Martes, 23 de Junio de 2026
Ciencia

Descubren un alarmante vínculo entre el herbicida más usado y las superbacterias

Investigaciones revelan que la exposición al glifosato podría estar fortaleciendo a bacterias hospitalarias multirresistentes, abriendo una nueva y preocupante vía en la crisis global de resistencia a los antibióticos.

Imagen del artículo
Por Redacción KENJA23 de junio de 2026, 12:13 p. m.

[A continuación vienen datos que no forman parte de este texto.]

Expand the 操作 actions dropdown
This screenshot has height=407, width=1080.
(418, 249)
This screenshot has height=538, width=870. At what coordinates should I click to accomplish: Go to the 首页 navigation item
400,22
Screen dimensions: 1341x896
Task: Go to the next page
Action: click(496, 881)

Un hallazgo científico ha encendido las alarmas en la comunidad médica y agrícola mundial. Investigadores han descubierto una conexión directa y preocupante entre el glifosato, el herbicida de mayor uso en el planeta, y el fortalecimiento de superbacterias hospitalarias que ya son resistentes a múltiples antibióticos. Este vínculo sugiere que las prácticas agrícolas modernas podrían estar, sin saberlo, contribuyendo a una de las mayores crisis de salud pública del siglo XXI.

El Vínculo Inesperado entre el Campo y el Hospital

El descubrimiento, publicado el 23 de junio de 2026, demuestra que bacterias patógenas aisladas en entornos clínicos, conocidas por su capacidad para evadir los medicamentos más potentes, también muestran una notable resistencia al glifosato. Aunque el herbicida y los antibióticos atacan a las bacterias de formas completamente diferentes, la exposición a uno parece preparar a los microorganismos para defenderse del otro.

Este fenómeno no se debe a una simple "inmunidad" cruzada. La investigación apunta a un mecanismo de defensa bacteriano más general y sofisticado. Al parecer, la exposición al glifosato activa en las bacterias ciertos sistemas de defensa, como las bombas de eflujo, unas estructuras celulares que expulsan activamente las sustancias tóxicas fuera de la célula para sobrevivir.

Un Escudo Protector Involuntario

El problema reside en que estas bombas de eflujo no son selectivas. Una vez activadas por la presencia del herbicida, no solo expulsan el glifosato, sino que también son capaces de expulsar una amplia variedad de antibióticos. En la práctica, el glifosato estaría "entrenando" a las bacterias para que refuercen un escudo que las vuelve inmunes a los fármacos diseñados para eliminarlas. Esto representa un claro ejemplo de selección indirecta o "co-selección", donde una sustancia química (el herbicida) promueve la resistencia a otra (el antibiótico).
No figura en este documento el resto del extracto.